Work task:
For this exercise, output exactly and only the lines running from the one with "Task: Click DECEMBER 6 release date on poster" through the final line of the data below, without pictures.

Source material:
□ □ □
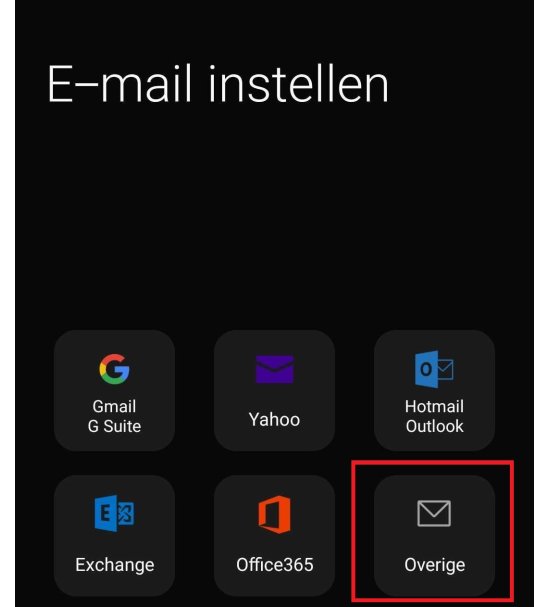The width and height of the screenshot is (550, 607).
Task: Open the Gmail G Suite account tile
Action: click(114, 390)
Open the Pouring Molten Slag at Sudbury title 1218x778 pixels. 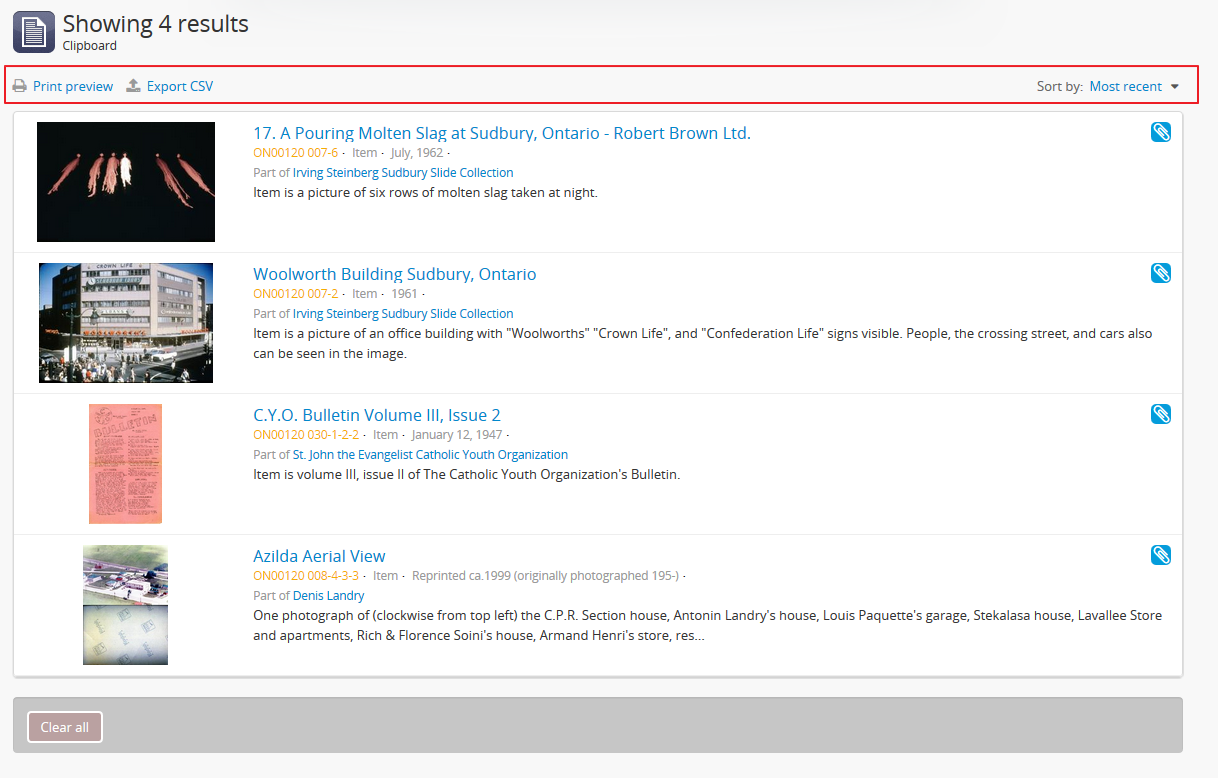(501, 133)
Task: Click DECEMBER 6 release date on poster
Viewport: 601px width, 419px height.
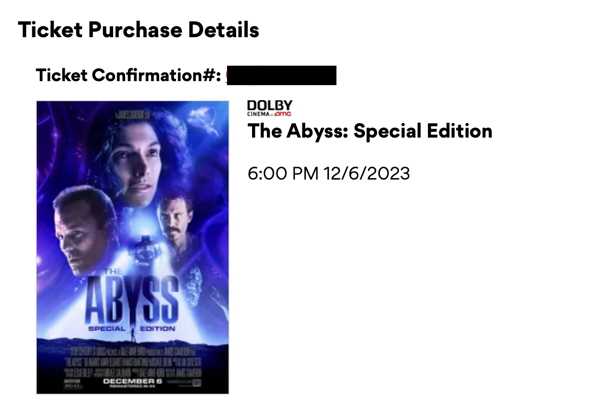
□ □ □
Written response:
Task: Click DECEMBER 6 release date on poster
Viewport: 601px width, 419px height.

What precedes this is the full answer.